The other two coffins which were  put down on the left side of the chamber were of simple design - rectangular boxes made of pine boards, with vaulted lids and ending with upwards projecting boards at the small sides. They were less than 1.90 m in length and unpainted. 
The burials in the coffins were as poor as the coffins themselves. In coffin III two young women and 2 small children had been buried whereby one child had been wrapped together with one of the women. Coffin IV contained the bandaged skeletons of another woman and an infant child. The bodies of the deceased had been treated with even less care than that of Ramose, obviously without further treatment they had been wrapped in shrouds and had been bandaged.
Little of interest was discovered on the persons, mostly bracelets of beads made of  different materials (faience, glass, stone, silver), as well as scarabs which were worn as a rings. Some of the scarabs were of good quality, among them one with name and title of Hatschepsut as a royal wife and another, with name and title of her mother, the "Great Royal Wife (of Thutmosis I), Ahmose".
Neither the coffins nor the burial objects contained the names of the deceased. Hence, not only the identity of these three women and three children but also their relation with the household and with the family of Senenmut remains unsolved. The fact that they were buried together but also the burial objects with the royal names, prove that these persons had been contemporaries of Ramose and Hatnefret (and Senenmut). These are not intrusive burials, particularly as also the location of the tomb has excluded later burials.

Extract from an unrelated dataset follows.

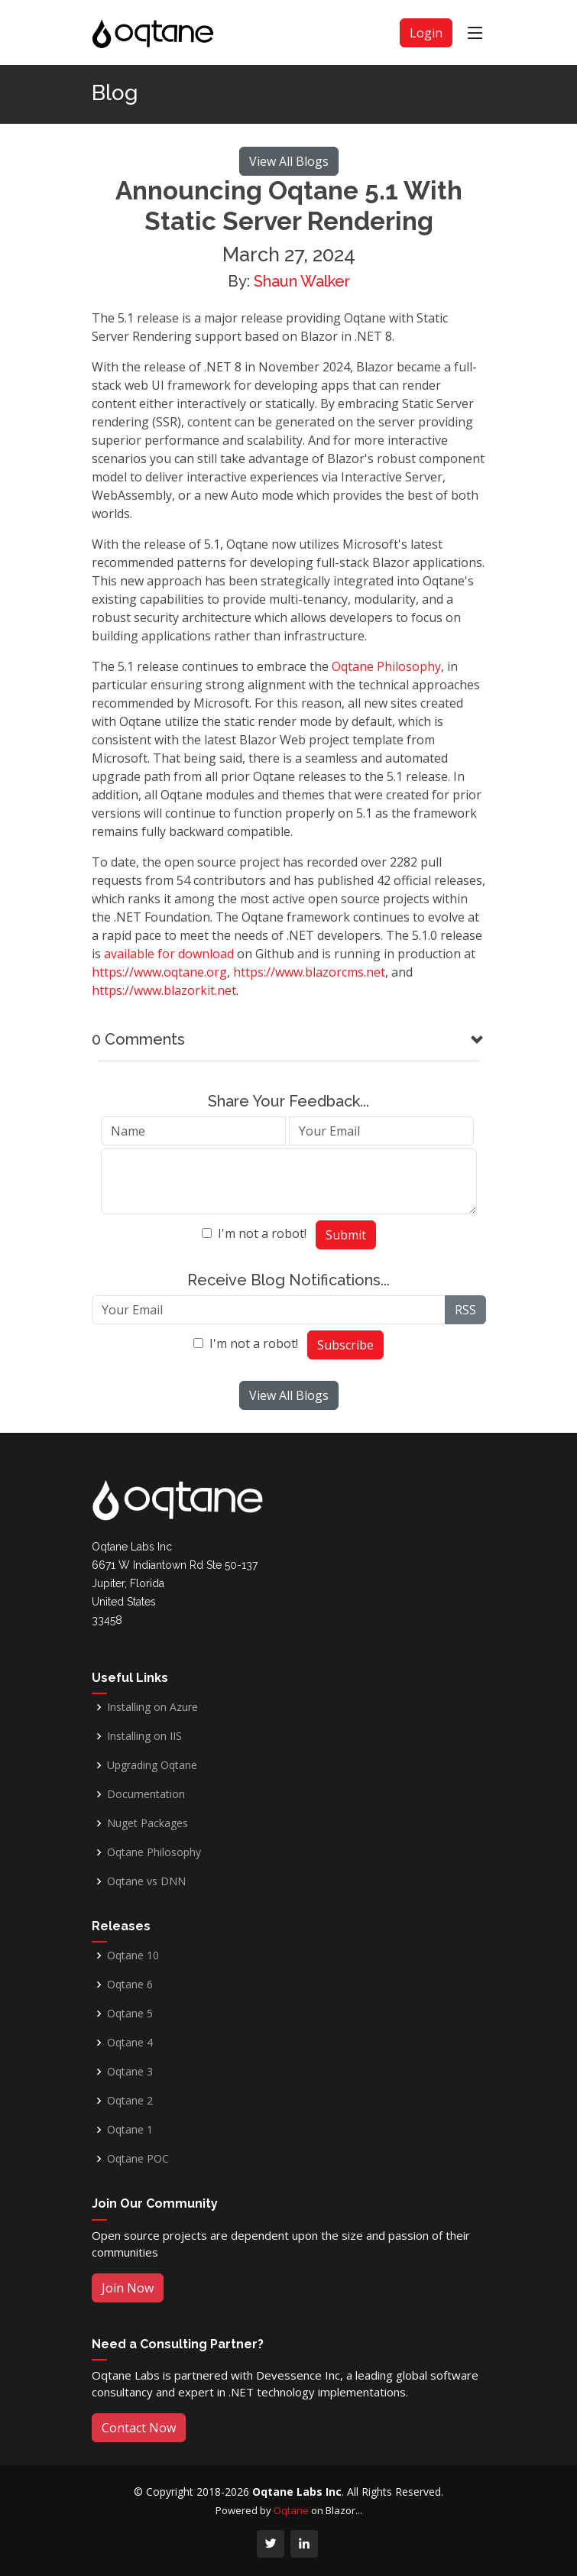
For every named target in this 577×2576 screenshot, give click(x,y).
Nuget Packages (147, 1823)
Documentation (146, 1794)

It appears extraordinary that so many persons of a family or a group have had died possibly at the same time, so that they could be buried together.

Note of the author:
Hayes made in the cited publication (BMMA, 1937) the following statement about Ramose: "He was therefore a commoner, probably a peasant, for at this time anyone engaged in the learned professions or associated with the state or religious administration could always summon up a title of some sort ...."

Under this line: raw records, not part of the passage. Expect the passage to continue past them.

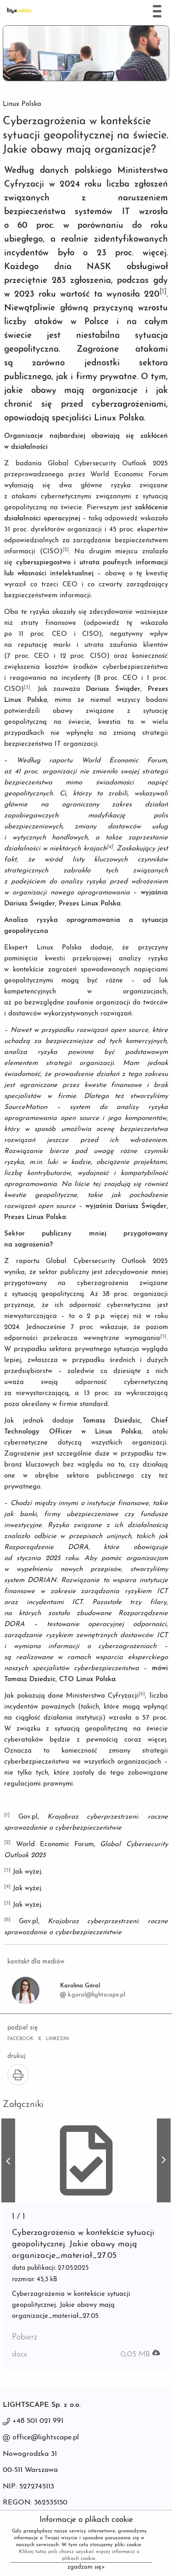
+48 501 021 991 (37, 2421)
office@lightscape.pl (45, 2437)
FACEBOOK (20, 2038)
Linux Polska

This statement of Hayes probably reflects the "American Dream" but it seems rather unlikely that the Ramose had been a peasant. If one compares the burial of the parents of Senenmut with those of contemporaries (e.g. the family of Neferkhaut, Satnem and Ibentina), one must draw on the basis of comparable tombs and burial objects the conclusion that Ramose certainly had not been a significant figures at the royal court or its milieu, but rather had been a lower official or craftsman.